You are an expert in Buildkite for continuous integration and deployment.

Overview

Buildkite is a hybrid CI/CD platform where the orchestration layer runs in Buildkite's cloud while agents run on your own infrastructure. Pipelines are defined in .buildkite/pipeline.yml or generated dynamically. This architecture means your code and secrets never leave your network. Buildkite uses a step-based model with command, wait, block, trigger, and group steps.

Setup & Configuration

Pipeline configuration lives in .buildkite/pipeline.yml. Buildkite agents are installed on your own servers, VMs, containers, or managed via Buildkite's hosted agents.

Basic pipeline:

# .buildkite/pipeline.yml
steps:
  - label: ":npm: Install & Build"
    command:
      - npm ci
      - npm run build
    artifact_paths:
      - "dist/**/*"

  - wait

  - label: ":test_tube: Unit Tests"
    command: npm test
    artifact_paths:
      - "test-results/**/*"

  - label: ":lint: Lint"
    command: npm run lint

  - wait

  - label: ":rocket: Deploy"
    command: ./deploy.sh
    branches: main
    concurrency: 1
    concurrency_group: deploy/production

Core Patterns

Dynamic Pipeline Generation

Upload pipeline steps dynamically from a script:

# .buildkite/pipeline.yml
steps:
  - label: ":pipeline: Generate Pipeline"
    command: .buildkite/generate-pipeline.sh | buildkite-agent pipeline upload
#!/bin/bash
# .buildkite/generate-pipeline.sh
# Generate steps based on changed files
CHANGED_DIRS=$(git diff --name-only HEAD~1 | cut -d/ -f1 | sort -u)

echo "steps:"
for dir in $CHANGED_DIRS; do
  if [ -f "$dir/Makefile" ]; then
    cat <<YAML
  - label: ":test_tube: Test $dir"
    command: cd $dir && make test
    agents:
      queue: default
YAML
  fi
done

cat <<YAML
  - wait
  - label: ":rocket: Deploy"

*WHAT IS NEEDED*
Copy the Buildkite text starting with "You are an expert" and going on through "and group steps.", renaming "secrets" to "credentials" wherever it occurs.

*ENTRIES SHOWN*

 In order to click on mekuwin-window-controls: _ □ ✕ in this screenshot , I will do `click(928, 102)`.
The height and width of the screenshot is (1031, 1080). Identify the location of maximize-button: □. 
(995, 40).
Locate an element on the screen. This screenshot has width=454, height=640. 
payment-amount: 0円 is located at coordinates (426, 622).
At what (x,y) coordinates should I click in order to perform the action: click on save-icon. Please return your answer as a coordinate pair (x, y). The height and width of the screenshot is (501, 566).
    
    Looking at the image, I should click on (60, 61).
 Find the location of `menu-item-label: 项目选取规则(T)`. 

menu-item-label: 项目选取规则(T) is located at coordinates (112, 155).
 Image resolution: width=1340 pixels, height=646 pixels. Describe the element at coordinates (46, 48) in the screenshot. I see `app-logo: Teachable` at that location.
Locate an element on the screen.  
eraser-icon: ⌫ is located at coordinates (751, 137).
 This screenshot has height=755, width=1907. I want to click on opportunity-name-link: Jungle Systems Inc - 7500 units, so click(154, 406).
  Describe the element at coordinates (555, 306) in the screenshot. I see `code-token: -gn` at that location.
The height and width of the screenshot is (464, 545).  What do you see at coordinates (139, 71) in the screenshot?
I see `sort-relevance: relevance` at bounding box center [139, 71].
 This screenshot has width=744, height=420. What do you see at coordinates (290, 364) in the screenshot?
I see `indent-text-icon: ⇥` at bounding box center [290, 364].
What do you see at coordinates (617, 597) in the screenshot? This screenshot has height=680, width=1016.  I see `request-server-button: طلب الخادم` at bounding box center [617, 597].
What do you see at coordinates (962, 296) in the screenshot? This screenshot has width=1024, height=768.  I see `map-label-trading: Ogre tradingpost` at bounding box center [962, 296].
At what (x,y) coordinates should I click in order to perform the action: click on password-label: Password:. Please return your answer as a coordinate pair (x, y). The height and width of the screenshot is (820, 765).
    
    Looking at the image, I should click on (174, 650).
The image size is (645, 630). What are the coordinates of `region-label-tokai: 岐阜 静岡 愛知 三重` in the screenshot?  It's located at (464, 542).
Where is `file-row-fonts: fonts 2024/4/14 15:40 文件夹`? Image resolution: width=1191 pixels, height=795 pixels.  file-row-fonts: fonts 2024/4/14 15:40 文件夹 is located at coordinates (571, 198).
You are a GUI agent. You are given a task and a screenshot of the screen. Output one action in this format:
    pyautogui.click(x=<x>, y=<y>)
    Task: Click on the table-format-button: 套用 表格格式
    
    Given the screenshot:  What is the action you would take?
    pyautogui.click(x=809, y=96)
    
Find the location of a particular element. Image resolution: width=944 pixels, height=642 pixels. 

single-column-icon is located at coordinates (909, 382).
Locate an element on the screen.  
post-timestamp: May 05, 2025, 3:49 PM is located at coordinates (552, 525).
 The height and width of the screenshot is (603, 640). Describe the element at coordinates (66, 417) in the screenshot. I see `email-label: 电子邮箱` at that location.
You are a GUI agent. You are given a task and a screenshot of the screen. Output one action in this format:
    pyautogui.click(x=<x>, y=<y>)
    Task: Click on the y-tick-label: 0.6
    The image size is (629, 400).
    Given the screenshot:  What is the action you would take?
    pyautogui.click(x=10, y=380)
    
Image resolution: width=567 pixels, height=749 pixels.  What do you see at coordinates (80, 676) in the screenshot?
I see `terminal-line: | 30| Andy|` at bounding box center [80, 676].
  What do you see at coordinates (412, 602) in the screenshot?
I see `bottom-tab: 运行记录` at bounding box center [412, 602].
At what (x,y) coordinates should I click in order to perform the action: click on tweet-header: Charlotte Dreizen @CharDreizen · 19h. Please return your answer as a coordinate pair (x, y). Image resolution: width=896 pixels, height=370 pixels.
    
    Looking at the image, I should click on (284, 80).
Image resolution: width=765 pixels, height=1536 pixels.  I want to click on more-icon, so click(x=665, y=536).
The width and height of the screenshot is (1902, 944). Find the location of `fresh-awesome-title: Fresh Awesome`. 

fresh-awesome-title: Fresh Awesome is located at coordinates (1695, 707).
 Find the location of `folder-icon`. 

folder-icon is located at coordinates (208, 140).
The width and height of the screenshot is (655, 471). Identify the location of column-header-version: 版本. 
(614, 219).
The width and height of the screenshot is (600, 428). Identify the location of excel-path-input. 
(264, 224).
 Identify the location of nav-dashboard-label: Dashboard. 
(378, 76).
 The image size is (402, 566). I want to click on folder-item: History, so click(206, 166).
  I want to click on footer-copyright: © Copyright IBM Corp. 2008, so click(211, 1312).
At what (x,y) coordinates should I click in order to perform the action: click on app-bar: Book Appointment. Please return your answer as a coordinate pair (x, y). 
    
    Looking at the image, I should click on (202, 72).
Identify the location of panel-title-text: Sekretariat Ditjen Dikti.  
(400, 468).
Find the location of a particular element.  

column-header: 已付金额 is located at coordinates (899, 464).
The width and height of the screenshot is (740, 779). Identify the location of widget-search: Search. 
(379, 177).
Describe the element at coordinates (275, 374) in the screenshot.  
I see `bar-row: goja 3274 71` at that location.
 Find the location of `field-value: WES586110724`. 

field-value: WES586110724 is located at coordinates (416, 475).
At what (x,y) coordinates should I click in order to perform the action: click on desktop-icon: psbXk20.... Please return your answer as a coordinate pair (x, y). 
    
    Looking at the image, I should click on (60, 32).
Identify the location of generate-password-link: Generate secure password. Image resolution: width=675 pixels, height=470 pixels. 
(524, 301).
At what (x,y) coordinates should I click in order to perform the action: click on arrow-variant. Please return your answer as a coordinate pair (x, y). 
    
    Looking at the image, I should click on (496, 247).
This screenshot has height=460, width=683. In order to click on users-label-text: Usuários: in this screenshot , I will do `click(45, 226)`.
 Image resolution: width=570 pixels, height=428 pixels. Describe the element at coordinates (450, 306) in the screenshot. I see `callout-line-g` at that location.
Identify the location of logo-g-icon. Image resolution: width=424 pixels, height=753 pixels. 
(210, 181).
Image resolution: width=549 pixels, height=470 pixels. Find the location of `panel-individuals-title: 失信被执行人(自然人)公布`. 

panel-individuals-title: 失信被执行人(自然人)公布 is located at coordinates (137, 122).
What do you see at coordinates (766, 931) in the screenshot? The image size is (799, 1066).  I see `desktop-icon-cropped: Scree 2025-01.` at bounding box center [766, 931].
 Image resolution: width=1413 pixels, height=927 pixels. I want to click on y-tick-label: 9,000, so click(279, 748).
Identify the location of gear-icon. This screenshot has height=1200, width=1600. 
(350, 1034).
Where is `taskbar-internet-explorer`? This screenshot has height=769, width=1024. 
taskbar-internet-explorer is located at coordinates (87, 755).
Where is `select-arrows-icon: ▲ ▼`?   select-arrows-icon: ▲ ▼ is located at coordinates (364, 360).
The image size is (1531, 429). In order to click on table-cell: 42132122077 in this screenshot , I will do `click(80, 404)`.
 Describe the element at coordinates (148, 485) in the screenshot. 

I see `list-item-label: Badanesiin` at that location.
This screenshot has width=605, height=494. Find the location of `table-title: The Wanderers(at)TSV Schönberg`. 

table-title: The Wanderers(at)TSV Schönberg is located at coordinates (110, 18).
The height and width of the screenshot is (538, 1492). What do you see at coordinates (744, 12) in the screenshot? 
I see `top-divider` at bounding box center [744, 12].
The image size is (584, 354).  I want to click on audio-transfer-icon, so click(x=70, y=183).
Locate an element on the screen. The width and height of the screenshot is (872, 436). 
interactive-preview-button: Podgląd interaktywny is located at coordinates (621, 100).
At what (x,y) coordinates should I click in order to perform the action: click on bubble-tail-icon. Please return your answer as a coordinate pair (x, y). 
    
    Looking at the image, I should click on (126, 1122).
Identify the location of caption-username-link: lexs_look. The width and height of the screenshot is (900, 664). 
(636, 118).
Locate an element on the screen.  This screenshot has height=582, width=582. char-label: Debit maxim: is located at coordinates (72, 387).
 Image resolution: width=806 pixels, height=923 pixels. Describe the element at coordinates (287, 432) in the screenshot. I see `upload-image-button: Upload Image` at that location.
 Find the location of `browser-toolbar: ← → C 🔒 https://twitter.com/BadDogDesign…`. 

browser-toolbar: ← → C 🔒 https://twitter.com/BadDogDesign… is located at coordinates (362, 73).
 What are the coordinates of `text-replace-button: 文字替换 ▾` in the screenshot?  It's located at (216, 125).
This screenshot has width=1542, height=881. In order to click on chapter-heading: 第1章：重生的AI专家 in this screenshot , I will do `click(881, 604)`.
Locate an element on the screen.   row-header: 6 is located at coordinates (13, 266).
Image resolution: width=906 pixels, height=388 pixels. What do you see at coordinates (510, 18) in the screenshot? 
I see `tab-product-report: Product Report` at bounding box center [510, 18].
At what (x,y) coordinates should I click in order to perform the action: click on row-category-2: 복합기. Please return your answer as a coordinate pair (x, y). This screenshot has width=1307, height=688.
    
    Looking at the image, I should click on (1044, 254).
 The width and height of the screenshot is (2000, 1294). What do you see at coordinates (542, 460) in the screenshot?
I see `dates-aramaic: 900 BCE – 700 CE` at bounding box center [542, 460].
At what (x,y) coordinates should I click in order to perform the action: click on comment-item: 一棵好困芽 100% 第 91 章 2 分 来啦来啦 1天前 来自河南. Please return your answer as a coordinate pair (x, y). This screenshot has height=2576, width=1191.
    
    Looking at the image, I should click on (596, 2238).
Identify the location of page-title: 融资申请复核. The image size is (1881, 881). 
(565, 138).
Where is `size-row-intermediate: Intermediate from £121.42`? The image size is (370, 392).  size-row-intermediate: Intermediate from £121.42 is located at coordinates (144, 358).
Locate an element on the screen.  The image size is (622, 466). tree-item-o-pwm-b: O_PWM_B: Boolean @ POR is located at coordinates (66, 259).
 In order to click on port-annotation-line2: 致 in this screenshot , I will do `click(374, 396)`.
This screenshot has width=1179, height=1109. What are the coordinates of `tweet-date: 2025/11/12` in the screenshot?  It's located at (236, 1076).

*WRITTEN REPLY*
You are an expert in Buildkite for continuous integration and deployment.

Overview

Buildkite is a hybrid CI/CD platform where the orchestration layer runs in Buildkite's cloud while agents run on your own infrastructure. Pipelines are defined in .buildkite/pipeline.yml or generated dynamically. This architecture means your code and credentials never leave your network. Buildkite uses a step-based model with command, wait, block, trigger, and group steps.